Is your brain feeling drowsy? Do you feel the urgent need to slap your mind awake without needing to hurt your skull? Then all you need is to indulge in the brilliance of this intriguing optical illusion.
What Are Optical Illusions?
Optical illusions are puzzling images that play tricks with how a person sees things. They can come in three forms: literal, physiological, and cognitive.
A literal illusion occurs when two images appear to blend together into a single image. The brain attempts to perceive it as one unified image, while the eyes continue to signal the brain to analyse it as two separate images.
Physiological illusions are images that arise from the brain’s senses being overwhelmed, especially when the brain is sensitive to motion. These illusions occur when the eye encounters an excess of light, motion, and colour, which can lead to confusion in the brain.
Cognitive illusions are the most intricate type of illusion. They involve the subconscious part of the brain and its ability to connect with the image. The brain plays a crucial role in providing depth to your thoughts and interpreting what your eyes perceive.
How Many Blocks Do You See?
The image, now going viral, was shared on Twitter. The optical illusion confused many people on the internet. The illusion started a frenzy in the comment section as people wondered why they could see a certain amount of blocks no matter how hard they stared, while others could see a totally different image.
What Is The Correct Answer?
Unfortunately, the tick in your brain will not be able to settle down today, as this optical illusion is perceived differently by individuals. While most see 4 blocks lying on the floor between the cartoon people, some others only count 3 blocks.

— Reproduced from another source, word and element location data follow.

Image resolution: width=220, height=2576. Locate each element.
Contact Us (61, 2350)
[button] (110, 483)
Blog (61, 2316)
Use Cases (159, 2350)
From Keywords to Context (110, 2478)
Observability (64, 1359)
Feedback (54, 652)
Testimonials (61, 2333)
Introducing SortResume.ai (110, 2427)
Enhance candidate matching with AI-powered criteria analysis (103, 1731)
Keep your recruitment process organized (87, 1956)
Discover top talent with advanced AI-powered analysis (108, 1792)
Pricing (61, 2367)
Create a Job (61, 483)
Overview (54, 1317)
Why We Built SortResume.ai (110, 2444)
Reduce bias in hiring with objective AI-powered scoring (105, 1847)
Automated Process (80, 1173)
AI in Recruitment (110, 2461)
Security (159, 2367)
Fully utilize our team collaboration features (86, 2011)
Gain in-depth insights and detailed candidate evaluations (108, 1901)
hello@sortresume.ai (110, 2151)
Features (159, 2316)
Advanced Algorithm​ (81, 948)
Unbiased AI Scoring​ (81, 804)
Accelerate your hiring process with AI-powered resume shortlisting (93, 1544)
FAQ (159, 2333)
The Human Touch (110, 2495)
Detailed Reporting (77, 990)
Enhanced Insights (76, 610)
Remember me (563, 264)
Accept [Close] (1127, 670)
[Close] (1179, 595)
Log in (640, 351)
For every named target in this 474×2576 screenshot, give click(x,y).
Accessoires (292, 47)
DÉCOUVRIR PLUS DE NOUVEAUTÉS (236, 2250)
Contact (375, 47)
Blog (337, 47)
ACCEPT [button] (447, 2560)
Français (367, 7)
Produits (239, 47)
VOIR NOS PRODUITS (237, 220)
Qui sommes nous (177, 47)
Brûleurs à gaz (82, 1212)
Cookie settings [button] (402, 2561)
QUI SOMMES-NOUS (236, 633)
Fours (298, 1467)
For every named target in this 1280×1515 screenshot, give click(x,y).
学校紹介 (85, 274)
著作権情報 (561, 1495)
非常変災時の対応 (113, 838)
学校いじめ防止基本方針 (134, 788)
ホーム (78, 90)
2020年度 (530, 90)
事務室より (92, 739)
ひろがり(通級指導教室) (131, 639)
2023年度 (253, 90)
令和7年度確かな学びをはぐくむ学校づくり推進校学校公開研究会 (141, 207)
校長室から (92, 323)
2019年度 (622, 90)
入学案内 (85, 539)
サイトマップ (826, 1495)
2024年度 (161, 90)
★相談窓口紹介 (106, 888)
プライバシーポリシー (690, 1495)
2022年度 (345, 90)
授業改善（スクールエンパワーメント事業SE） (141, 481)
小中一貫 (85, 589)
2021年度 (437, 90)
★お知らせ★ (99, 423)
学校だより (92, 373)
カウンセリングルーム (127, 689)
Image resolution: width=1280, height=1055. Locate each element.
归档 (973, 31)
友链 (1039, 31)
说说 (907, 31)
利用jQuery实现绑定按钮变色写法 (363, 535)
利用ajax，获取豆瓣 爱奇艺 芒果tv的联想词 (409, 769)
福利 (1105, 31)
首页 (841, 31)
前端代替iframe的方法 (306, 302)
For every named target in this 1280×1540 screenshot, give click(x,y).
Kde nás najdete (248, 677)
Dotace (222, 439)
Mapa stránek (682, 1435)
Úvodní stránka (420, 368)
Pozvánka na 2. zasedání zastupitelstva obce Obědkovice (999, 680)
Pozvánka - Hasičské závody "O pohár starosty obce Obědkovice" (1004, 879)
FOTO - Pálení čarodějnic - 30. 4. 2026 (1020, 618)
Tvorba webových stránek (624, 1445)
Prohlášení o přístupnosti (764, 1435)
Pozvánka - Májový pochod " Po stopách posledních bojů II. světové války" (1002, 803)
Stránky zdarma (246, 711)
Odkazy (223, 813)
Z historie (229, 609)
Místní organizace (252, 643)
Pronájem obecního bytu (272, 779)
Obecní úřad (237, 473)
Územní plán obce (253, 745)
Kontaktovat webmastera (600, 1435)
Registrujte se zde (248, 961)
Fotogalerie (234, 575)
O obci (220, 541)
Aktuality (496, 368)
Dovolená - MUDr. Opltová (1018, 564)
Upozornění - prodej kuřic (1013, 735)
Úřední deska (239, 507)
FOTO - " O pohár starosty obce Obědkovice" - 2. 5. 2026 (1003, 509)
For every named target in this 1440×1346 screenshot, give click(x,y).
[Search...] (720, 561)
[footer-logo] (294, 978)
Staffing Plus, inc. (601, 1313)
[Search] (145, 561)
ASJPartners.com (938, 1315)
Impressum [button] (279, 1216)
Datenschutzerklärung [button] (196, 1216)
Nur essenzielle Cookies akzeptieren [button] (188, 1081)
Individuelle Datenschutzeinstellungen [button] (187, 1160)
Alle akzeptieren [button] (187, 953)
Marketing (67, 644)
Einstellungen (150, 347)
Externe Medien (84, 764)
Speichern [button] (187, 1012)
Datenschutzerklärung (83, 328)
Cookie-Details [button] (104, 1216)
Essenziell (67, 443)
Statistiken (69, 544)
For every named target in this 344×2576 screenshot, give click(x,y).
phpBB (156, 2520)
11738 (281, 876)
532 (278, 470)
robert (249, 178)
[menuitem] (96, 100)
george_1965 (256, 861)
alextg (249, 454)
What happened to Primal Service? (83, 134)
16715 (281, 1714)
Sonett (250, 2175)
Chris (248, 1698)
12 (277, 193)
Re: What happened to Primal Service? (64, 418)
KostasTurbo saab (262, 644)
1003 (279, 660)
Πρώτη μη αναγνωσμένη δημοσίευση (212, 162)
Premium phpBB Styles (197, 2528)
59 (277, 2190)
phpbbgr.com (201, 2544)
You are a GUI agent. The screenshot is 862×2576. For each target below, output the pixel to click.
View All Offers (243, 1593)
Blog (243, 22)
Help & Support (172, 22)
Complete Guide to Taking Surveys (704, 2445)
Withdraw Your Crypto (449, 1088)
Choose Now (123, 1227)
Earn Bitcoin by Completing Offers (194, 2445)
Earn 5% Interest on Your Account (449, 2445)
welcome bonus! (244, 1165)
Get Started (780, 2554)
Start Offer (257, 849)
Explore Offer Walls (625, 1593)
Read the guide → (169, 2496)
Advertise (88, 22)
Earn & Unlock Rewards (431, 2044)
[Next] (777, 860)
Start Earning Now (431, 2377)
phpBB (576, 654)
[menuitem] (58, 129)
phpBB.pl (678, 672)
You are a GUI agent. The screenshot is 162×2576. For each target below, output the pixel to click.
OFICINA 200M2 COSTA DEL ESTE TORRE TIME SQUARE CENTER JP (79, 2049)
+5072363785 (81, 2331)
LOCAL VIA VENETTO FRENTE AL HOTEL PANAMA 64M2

The American Museum of Natural History explains, “What you see and what you think you see are different things. Your senses gather information and send it to your brain. But your brain does not simply receive this information; it creates your perception of the world.”
“This means that sometimes your brain fills in gaps when there is incomplete information or creates an image that isn’t even there,” added the museum.
That process is a result of evolution, says the museum. “Survival depends on fast reactions. Your brain has evolved to work quickly to piece together whatever bits and fragments it can get—and to do its best to figure out the rest.”